I was so thrilled~ I knew it existed and I saw it once when my brother Eddy was dating a violinist. I remember my parents getting it checked out and tuned for her to play. Don’t think I’d ever try my hand at violin, but I do love the sound of strings. Cello is on my list of ones to try, but that’s down the road. This fiddle needed to be played though. Its been gathering dust in my father’s room for decades and that’s an unfair life for such a thing that has such history and so much more life in it. I’m not sure when Pop acquired it, but I can say it was built in 1894 in Berlin and made it’s way to my great uncle in Canada not long after that. Which uncle? That I don’t know, I can’t even tell you where this picture was taken, but I do know that these boys traveled in a pack and moved between Quebec, Franklin County, NY and Hill County Montana as laborers. I guess the pic kind of gives it away that they weren’t exactly pencil pushers… I can tell you that their names are (oldest to youngest); Frank (b. 1876), Arthur, William, George and Joseph (b. 1884). It’s anyone’s guess at this point which name belongs to which mug, but it’s a solid guess that this violin was put into the hands of one of these five gents. I’m going to keep digging around until I find out. And hopefully, who the banjo, cello and the rest of the instruments Pop talks about, belonged to as well.
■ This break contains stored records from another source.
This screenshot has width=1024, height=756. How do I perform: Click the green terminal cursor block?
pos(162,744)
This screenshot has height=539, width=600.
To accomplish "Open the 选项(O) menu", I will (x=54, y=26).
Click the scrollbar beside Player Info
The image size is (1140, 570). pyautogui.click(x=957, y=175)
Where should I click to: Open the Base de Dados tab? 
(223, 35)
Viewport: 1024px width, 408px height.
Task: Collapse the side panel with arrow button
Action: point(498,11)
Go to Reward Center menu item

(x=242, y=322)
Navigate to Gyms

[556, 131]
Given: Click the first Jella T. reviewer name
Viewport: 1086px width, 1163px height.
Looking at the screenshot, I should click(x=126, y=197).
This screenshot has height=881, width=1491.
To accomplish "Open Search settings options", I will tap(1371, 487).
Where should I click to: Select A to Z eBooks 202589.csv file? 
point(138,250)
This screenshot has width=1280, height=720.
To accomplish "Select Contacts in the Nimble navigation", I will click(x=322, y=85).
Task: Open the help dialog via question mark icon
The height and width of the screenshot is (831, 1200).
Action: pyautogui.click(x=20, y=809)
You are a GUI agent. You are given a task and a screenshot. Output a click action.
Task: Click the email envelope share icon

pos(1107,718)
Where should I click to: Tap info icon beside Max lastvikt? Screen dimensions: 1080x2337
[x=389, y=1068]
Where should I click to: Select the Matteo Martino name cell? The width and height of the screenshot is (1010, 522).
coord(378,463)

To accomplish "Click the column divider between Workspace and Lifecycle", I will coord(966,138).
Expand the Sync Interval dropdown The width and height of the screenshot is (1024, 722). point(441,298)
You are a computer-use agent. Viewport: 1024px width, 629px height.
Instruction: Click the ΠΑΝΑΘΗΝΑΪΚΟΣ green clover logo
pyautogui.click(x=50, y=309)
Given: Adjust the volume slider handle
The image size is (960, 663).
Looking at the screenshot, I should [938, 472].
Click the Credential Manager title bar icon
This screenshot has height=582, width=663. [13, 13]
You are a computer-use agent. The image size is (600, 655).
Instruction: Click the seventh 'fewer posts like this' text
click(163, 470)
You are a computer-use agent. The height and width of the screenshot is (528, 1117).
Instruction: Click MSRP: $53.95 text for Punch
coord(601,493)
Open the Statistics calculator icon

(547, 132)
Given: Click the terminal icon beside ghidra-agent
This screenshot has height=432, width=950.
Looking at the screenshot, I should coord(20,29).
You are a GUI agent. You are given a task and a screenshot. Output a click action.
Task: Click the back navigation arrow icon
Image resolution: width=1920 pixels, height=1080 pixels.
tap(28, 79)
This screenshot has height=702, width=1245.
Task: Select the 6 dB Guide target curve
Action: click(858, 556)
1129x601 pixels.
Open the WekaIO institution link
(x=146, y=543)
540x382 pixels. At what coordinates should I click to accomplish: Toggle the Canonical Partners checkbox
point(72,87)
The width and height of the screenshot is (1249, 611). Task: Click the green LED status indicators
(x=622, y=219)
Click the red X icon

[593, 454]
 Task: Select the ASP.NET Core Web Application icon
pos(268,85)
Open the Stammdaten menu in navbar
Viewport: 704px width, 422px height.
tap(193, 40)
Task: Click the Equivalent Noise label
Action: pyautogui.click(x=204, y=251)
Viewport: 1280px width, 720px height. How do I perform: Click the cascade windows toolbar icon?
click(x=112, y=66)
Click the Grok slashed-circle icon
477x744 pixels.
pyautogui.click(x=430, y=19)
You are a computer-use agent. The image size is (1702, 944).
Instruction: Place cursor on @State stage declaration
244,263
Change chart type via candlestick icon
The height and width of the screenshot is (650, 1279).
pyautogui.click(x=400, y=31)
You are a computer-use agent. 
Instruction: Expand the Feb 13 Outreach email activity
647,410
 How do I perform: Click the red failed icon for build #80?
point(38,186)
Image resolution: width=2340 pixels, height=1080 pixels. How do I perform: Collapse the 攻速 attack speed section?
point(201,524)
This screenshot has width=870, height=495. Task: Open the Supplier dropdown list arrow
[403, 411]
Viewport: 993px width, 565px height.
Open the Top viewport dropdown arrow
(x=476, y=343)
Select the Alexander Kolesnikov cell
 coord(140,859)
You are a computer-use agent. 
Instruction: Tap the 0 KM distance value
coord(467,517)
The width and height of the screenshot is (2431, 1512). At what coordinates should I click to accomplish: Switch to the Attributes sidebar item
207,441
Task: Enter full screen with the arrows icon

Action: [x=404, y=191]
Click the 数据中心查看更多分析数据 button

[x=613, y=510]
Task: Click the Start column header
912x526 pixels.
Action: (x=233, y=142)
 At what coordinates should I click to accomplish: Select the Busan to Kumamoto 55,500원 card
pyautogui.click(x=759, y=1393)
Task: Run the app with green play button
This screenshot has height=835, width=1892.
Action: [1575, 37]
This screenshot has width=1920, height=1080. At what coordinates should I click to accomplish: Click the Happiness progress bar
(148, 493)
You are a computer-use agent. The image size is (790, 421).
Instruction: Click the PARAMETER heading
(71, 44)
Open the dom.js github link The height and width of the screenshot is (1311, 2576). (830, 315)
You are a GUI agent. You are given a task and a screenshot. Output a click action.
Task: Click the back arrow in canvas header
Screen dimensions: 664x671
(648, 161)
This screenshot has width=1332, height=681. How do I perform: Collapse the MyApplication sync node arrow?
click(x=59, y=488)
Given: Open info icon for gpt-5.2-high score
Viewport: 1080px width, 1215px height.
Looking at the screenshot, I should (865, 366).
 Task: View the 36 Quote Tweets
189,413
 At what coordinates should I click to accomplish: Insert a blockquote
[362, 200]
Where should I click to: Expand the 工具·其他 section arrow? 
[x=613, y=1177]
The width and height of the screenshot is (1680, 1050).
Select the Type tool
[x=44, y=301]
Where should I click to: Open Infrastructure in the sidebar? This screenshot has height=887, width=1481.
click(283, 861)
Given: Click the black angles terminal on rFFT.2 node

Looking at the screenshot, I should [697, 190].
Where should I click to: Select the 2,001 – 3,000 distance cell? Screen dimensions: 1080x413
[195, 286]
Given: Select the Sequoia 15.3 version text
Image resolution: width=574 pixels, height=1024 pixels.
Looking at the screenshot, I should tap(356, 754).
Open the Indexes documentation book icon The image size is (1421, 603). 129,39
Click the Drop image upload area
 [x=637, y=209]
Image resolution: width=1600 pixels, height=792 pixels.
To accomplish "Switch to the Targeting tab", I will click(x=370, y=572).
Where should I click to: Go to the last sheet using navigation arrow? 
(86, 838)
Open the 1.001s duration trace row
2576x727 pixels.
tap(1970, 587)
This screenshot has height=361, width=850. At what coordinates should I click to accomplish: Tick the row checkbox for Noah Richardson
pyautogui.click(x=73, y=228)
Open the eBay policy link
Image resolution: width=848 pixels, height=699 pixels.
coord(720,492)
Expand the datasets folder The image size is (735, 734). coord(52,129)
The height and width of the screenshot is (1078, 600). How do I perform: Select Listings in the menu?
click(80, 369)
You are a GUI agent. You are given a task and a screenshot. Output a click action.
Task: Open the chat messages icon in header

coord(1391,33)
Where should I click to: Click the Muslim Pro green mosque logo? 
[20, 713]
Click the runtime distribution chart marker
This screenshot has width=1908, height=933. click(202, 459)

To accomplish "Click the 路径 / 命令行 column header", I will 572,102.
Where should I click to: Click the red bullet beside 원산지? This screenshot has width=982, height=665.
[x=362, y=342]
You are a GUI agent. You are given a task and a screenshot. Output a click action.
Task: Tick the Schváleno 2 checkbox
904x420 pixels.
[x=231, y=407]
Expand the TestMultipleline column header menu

After I posted the video you’re about to see, I called my dad to let him know where to find it. That was our deal. If I took it, I was to get my violin virtuoso friend to pick it up and play it, then video tape it for Pop to enjoy. He told me that he had just remembered one of them also owned a piccolo and everyone thought it was neat that he would carry it around in his pocket, always on the ready to make music. He also said that he doesn’t remember it specifically, but that he remembers people talking about the boys playing at the grange town mixers and barn dances. I can’t just picture it and I love the idea of it~
As luck would have it, just weeks after bringing this baby home with me to California, we had a group gathering and I was sure to message Pauly to let him know “my great uncle’s fiddle will be there.” A lot of us hadn’t seen eachother for a good long while (thus the room was bustling with chatter), including Johnny. If you remember, he is Ned’s (Brehon Law) nephew and we practiced together for a while last year with the intention of gigging, but he ended up moving to Michigan with his family, so it never came to fruition. This was the first time we’d seen eachother since the move and played music together. It was magic, of course~ Both of us are stronger performers than when we saw eachother last and that aside, we just click musically, so it was reassuring to know it was all still there. The best part was that Jim (my new band mate and upright bass player) got to witness it all. He was encouraged to join in, but he didn’t want to lug the bass over, especially since it was his first time meeting everyone. He said afterward several times how great my crew of friends are (ha, and that wasn’t even all of ’em) and how much they encouraged him to keep at our musical venture.
Great night, great music and great reminder that no matter what your age, there is still music left in you.